■ WORK TO BE COMPLETED:
Your answer should be the full listing, copied word for word.

-------- RECORDS FOR PROCESSING

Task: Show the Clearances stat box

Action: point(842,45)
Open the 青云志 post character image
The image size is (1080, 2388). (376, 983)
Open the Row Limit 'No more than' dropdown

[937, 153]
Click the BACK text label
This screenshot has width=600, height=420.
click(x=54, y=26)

----------------

■ ANSWER TO THE EXERCISE:
Task: Show the Clearances stat box

Action: point(842,45)
Open the 青云志 post character image
The image size is (1080, 2388). (376, 983)
Open the Row Limit 'No more than' dropdown

[937, 153]
Click the BACK text label
This screenshot has width=600, height=420.
click(x=54, y=26)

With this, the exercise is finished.